Task item
Would you print only the lines running from the one with "Where should I click to: Select" to the final line of the data below, word for word and without pictures?

Exercise input
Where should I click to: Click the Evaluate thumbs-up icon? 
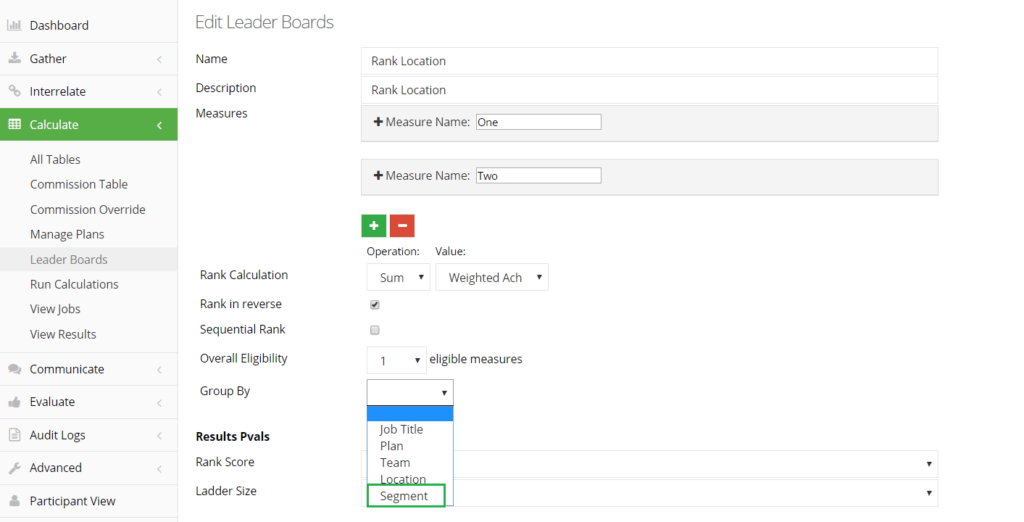(x=14, y=402)
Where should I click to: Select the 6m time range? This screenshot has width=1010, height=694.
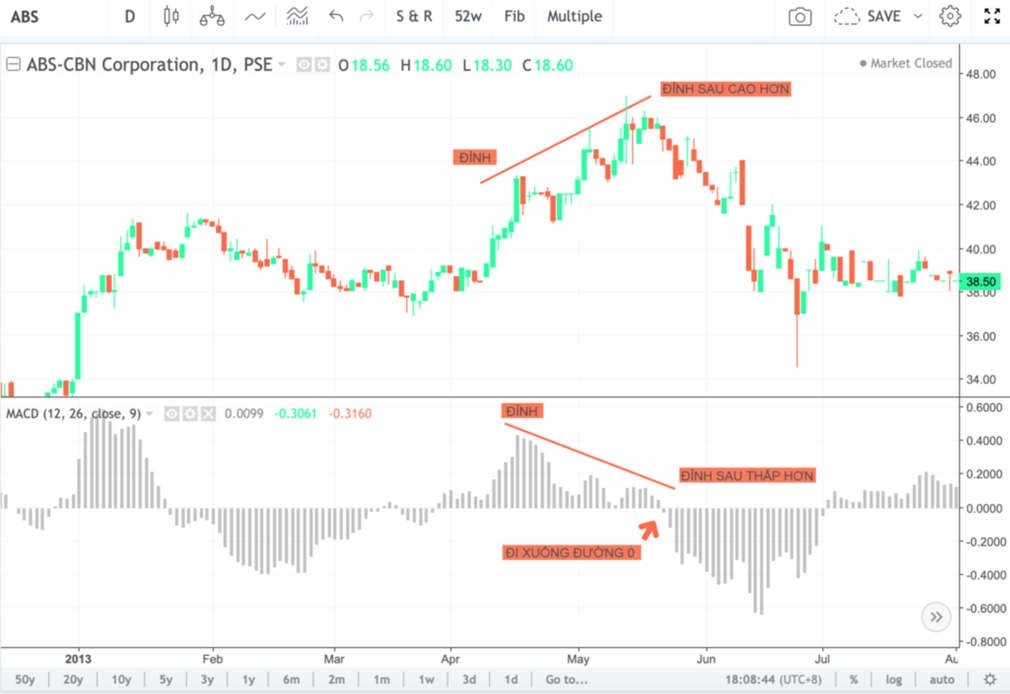[292, 680]
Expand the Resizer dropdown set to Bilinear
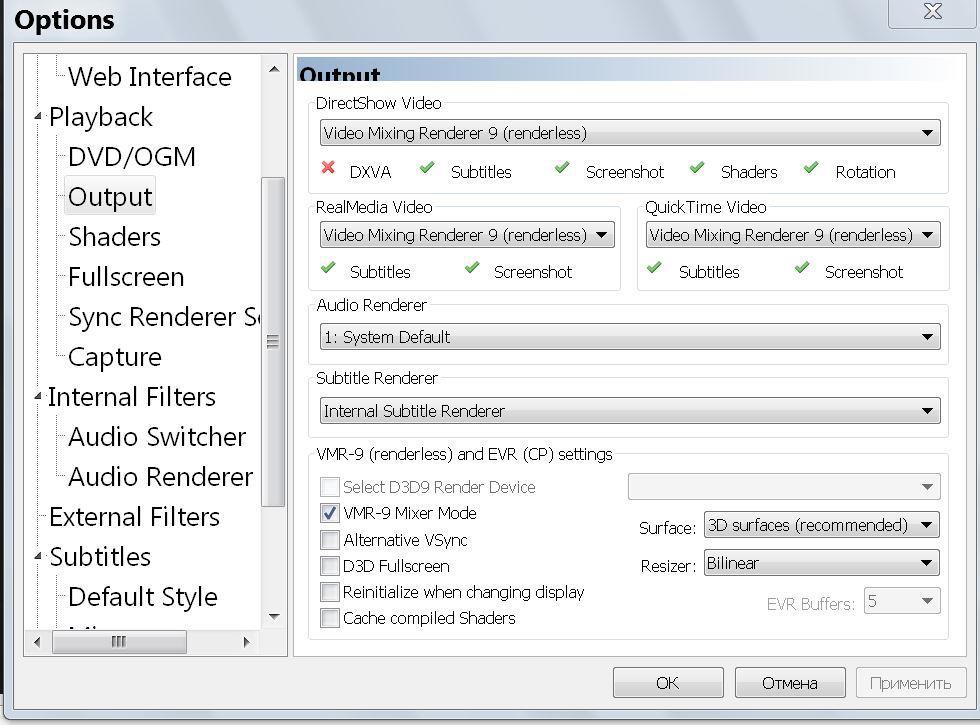 [821, 564]
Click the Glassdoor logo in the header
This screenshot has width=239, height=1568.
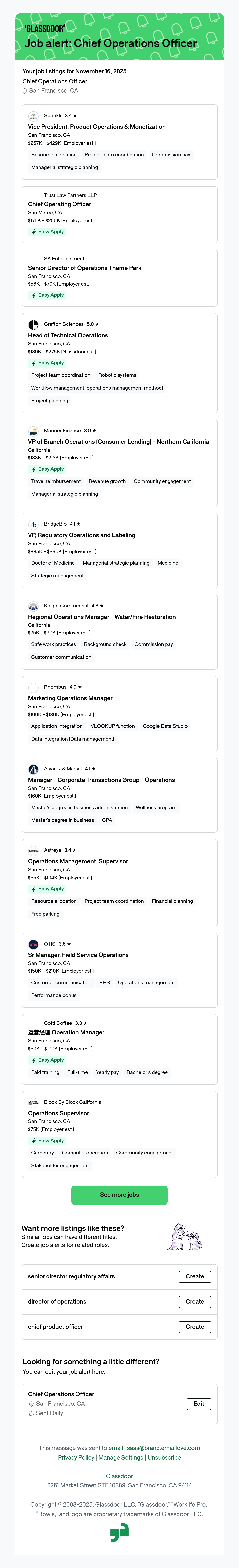pyautogui.click(x=44, y=28)
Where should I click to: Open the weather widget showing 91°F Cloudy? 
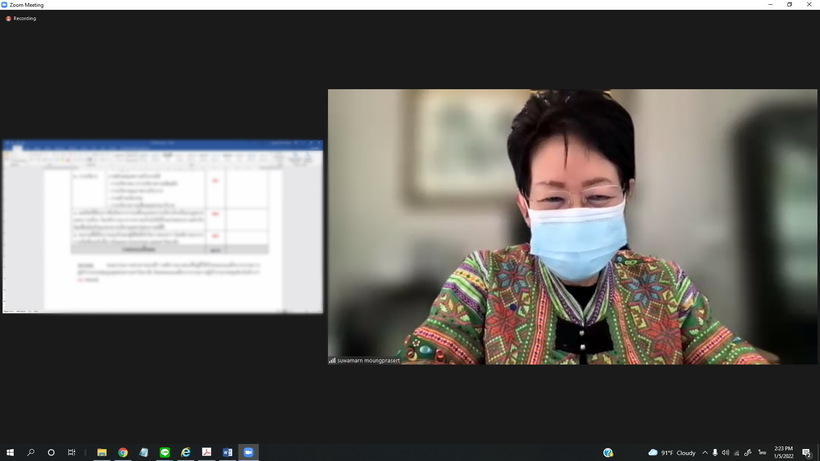(x=672, y=452)
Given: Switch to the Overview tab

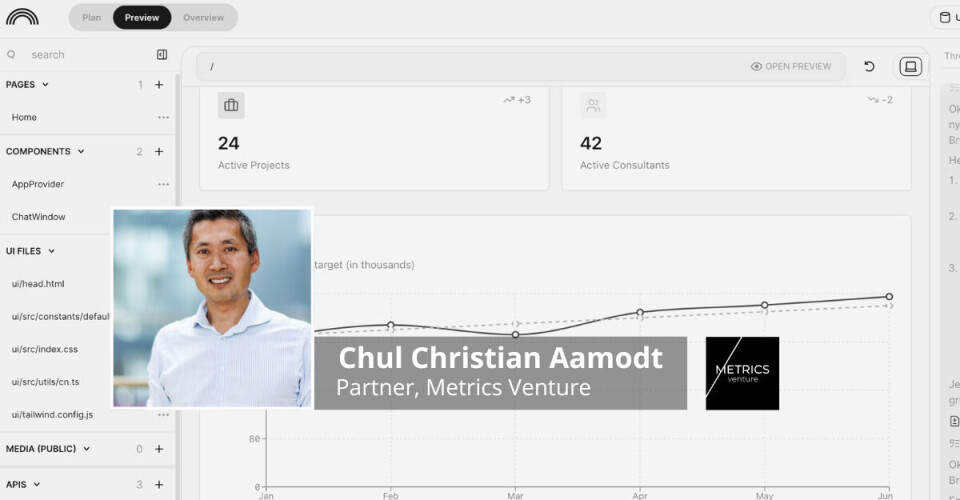Looking at the screenshot, I should click(203, 18).
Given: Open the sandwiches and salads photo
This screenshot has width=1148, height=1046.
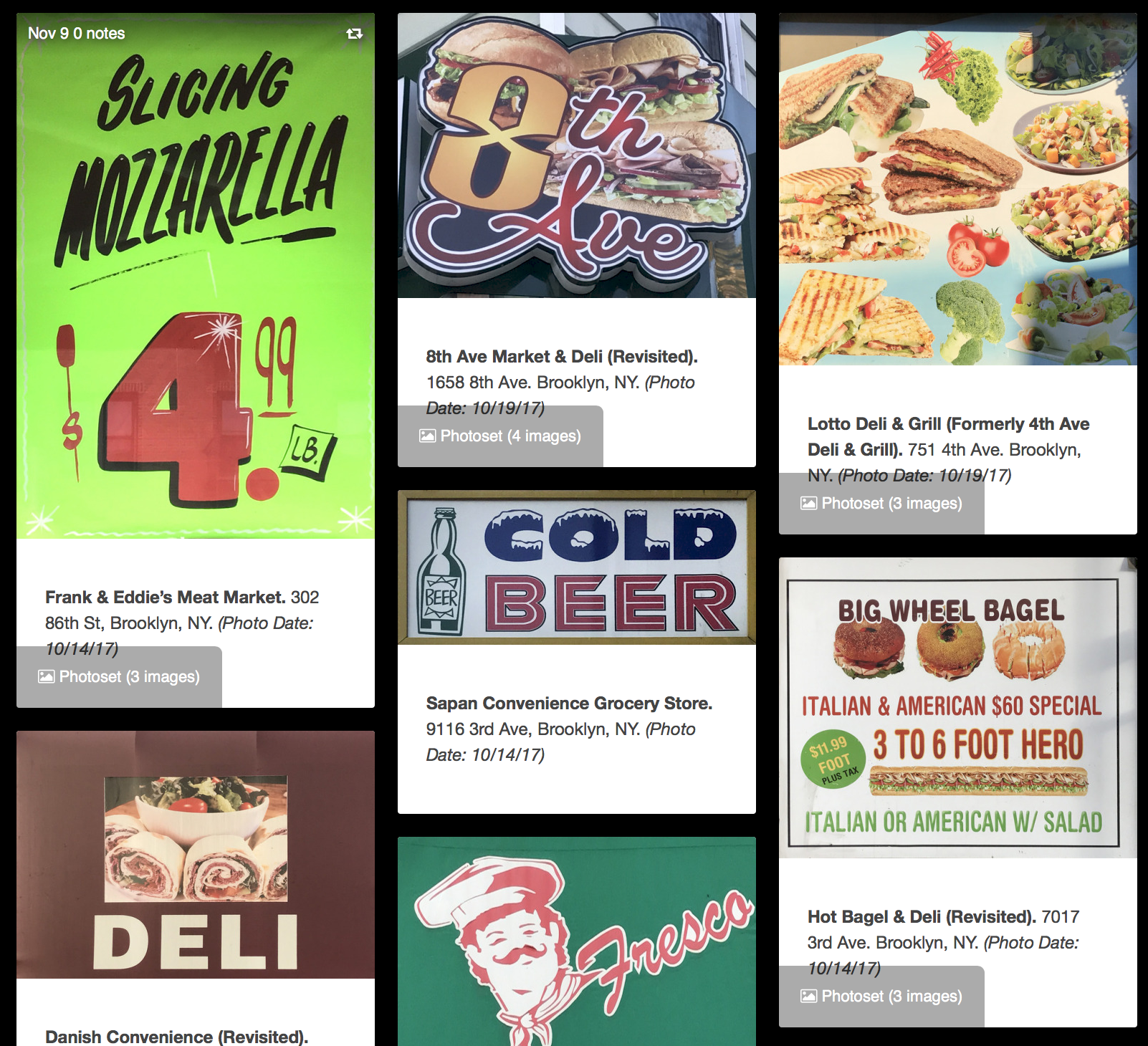Looking at the screenshot, I should (x=958, y=189).
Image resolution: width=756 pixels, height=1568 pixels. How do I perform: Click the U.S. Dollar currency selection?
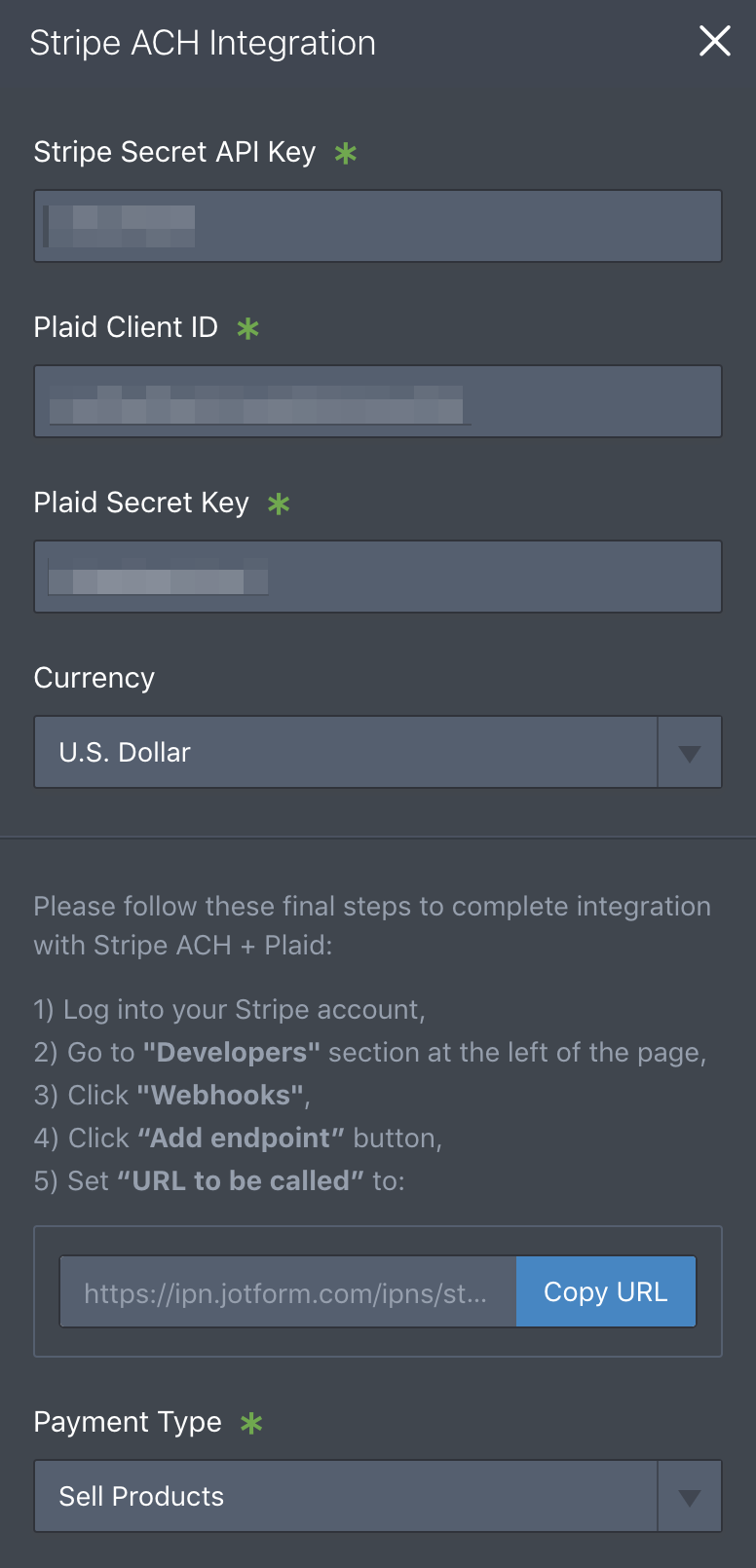point(346,752)
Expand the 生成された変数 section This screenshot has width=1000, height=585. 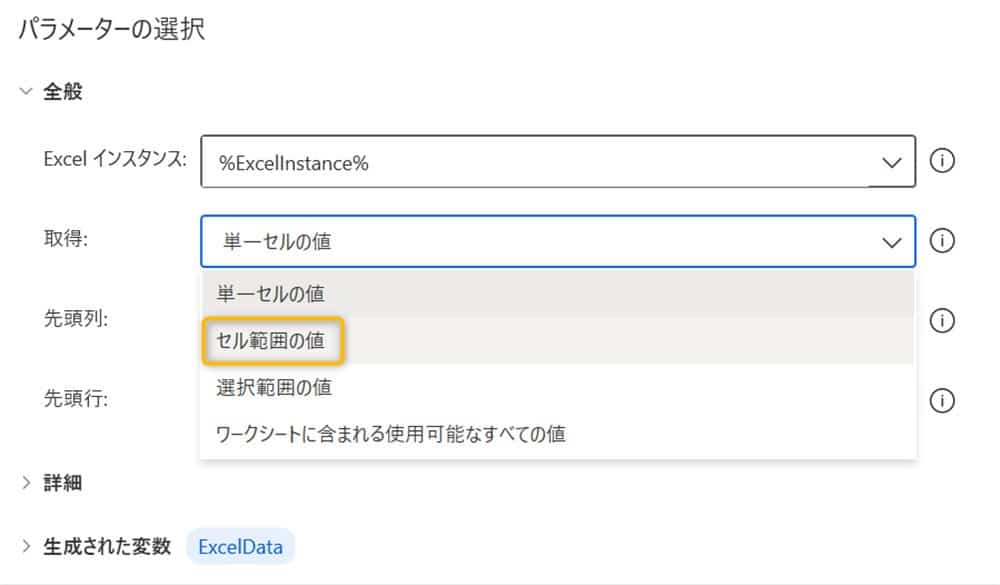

Response to the task
Where should I click to: Select the 6m time range? This screenshot has width=1010, height=694.
[292, 680]
Expand the Resizer dropdown set to Bilinear
 [821, 564]
Click the Glassdoor logo in the header
This screenshot has width=239, height=1568.
pyautogui.click(x=44, y=28)
Where should I click to: Open the weather widget showing 91°F Cloudy? 
(x=672, y=452)
Given: Switch to the Overview tab

Looking at the screenshot, I should click(203, 18).
Given: Open the sandwiches and salads photo
This screenshot has width=1148, height=1046.
Looking at the screenshot, I should (x=958, y=189).
Image resolution: width=756 pixels, height=1568 pixels. How do I perform: Click the U.S. Dollar currency selection?
point(346,752)
Expand the 生成された変数 section This screenshot has width=1000, height=585. 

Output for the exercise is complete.